O movimento, fundado no mês passado, remonta às observações da juíza do Supremo Tribunal, Surya Kant, que comparou alguns jovens e críticos institucionais a “baratas” e “parasitas”.
“Há jovens que são como baratas que não conseguem emprego e não têm lugar na indústria”, disse Conde.
Os comentários rapidamente se tornaram um tema quente nas redes sociais, gerando críticas e paródias. Kant disse mais tarde que não pretendia insultar os jovens e que seus comentários eram dirigidos a pessoas com diplomas falsos.
Mas a essa altura, a internet já havia feito o que faz de melhor.
No Instagram, o movimento acumulou cerca de 19 milhões de seguidores, mais que o dobro do número de seguidores do Partido Bharatiya Janata (cerca de 9 milhões) e do principal partido de oposição da Índia, o Congresso (cerca de 13,4 milhões).
“Nada disso foi intencional”, disse Diepke. “Os jovens estão realmente muito frustrados. Eles não têm saída. Estão realmente zangados com o governo.”
Dipke, estrategista de comunicação política e formado pela Universidade de Boston, disse que a popularidade da campanha reflete uma mudança no clima político da Índia.
Anteriormente, ele trabalhou com o Partido Aam Aadmi, que nasceu da campanha anticorrupção da Índia em 2012.
A controvérsia sobre as observações de Kant atraiu cada vez mais atenção do CJP, que transformou o insulto num grito de guerra.
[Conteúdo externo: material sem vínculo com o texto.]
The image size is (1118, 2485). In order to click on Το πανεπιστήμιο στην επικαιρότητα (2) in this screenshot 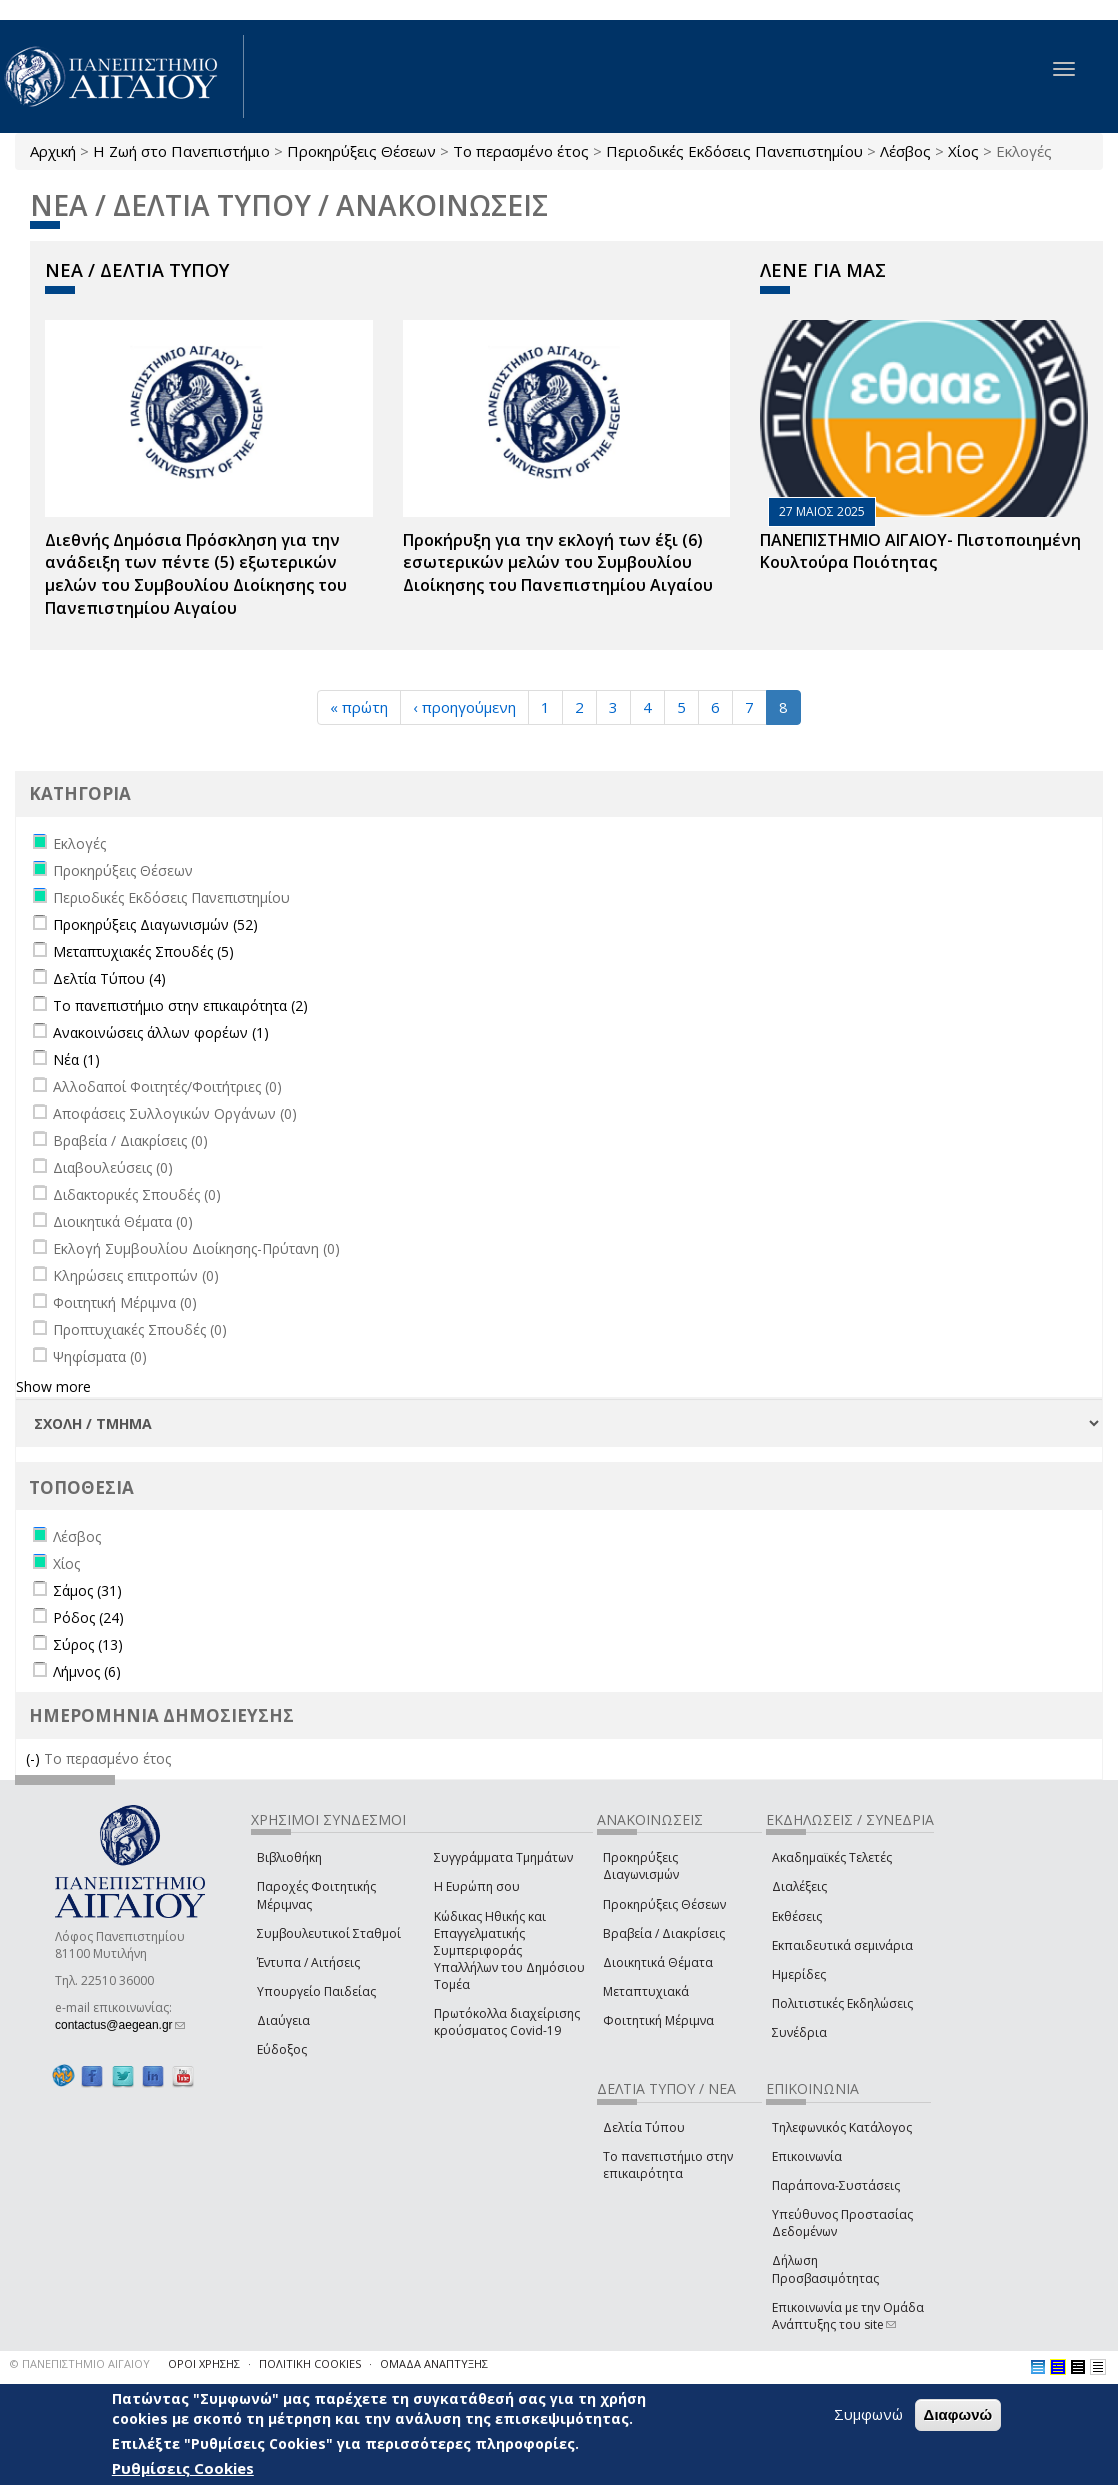, I will do `click(180, 1005)`.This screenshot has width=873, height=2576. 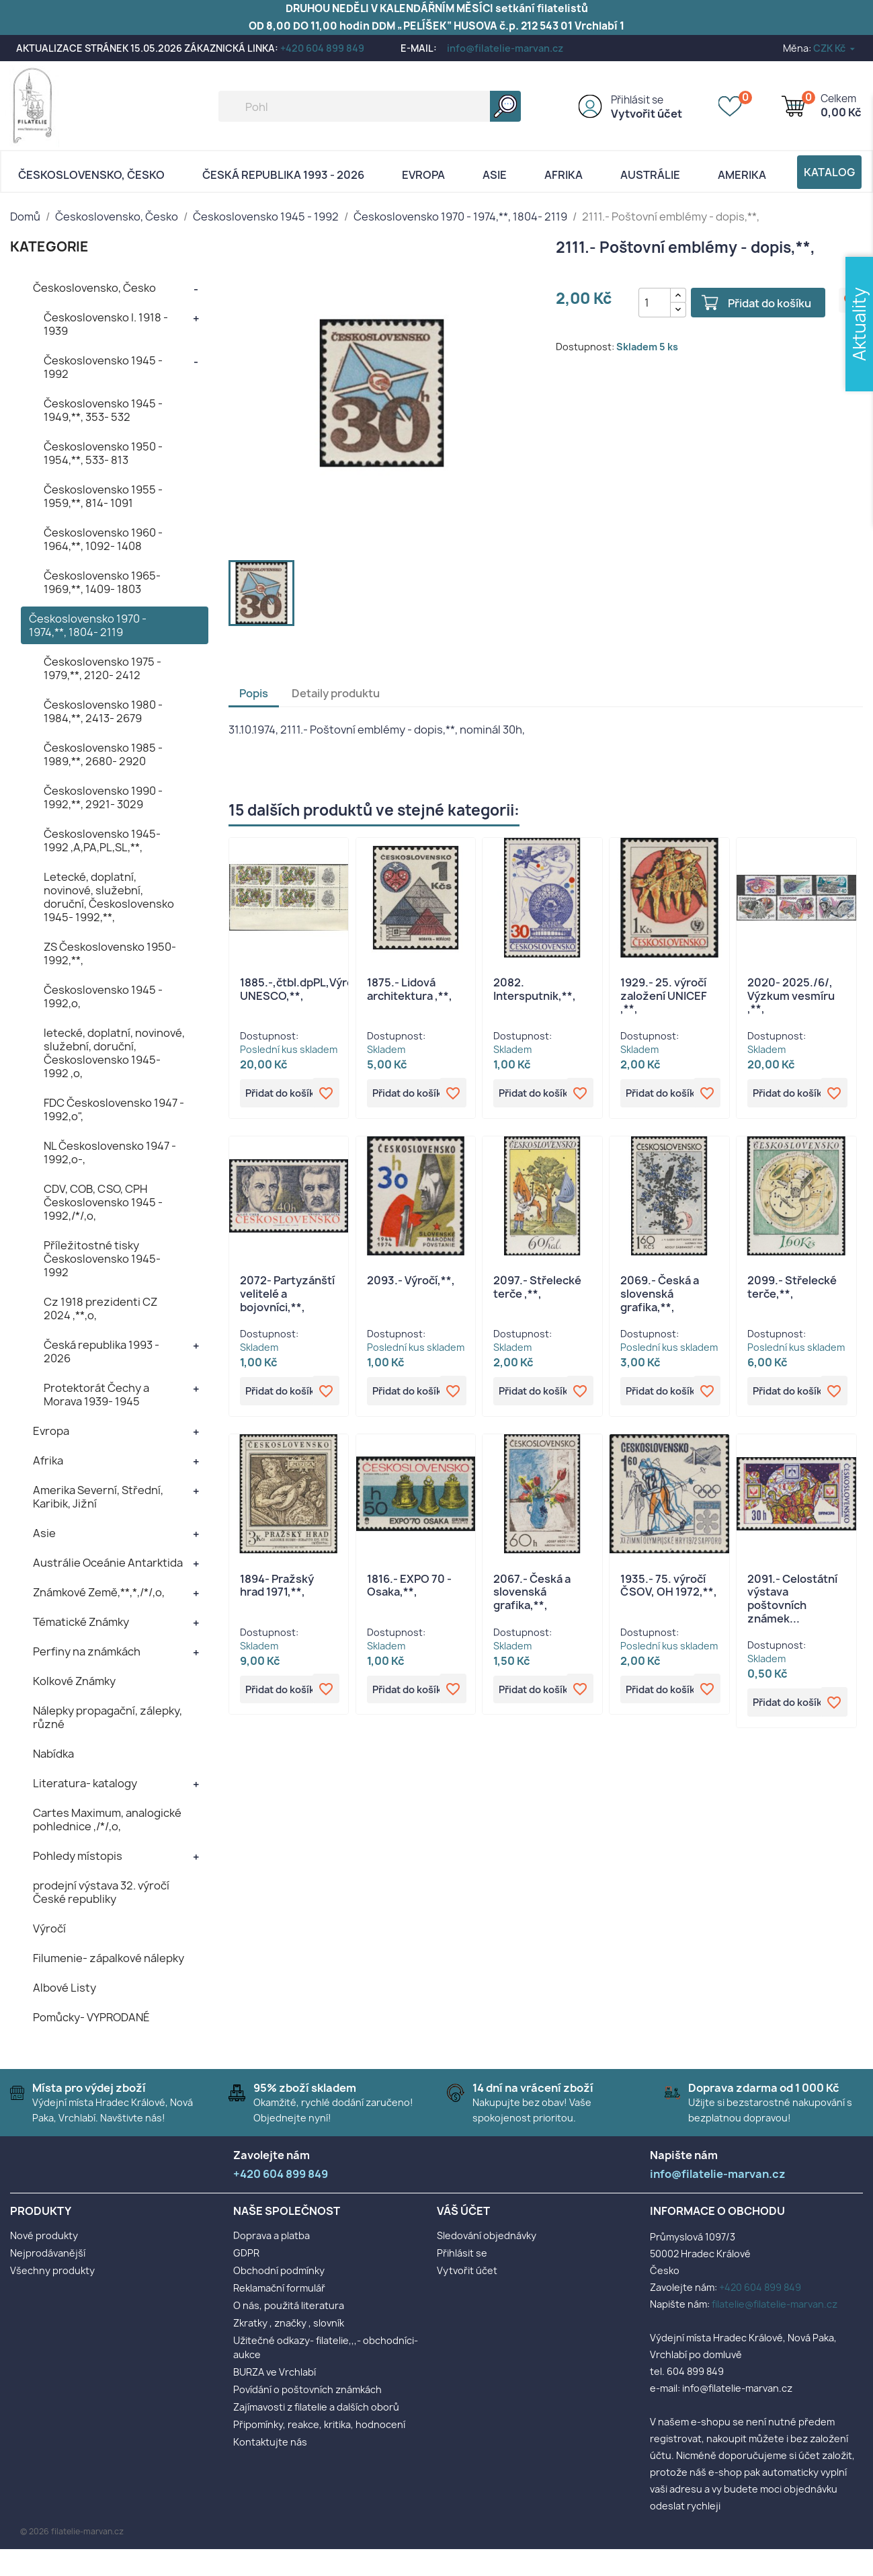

Dipke disse que suas contas nas redes sociais parecem ter sido alvo de hackers desde o lançamento do CJP. Em uma série de postagens sobre
Oficial do CJP
“Eu entendo a frustração dos jovens e por que eles concordam com isso”, escreveu o membro do Congresso Shashi Tharoor, que chamou a incapacidade de acessar a conta de X de “catastrófica” e “profundamente imprudente”.
“Os jovens merecem uma forma de expressar os seus sentimentos, por isso deixem a conta do CJP funcionar em vez de a fechar”, escreveu ele. “As democracias precisam de saídas para a dissidência, o humor, a ironia e até a frustração.”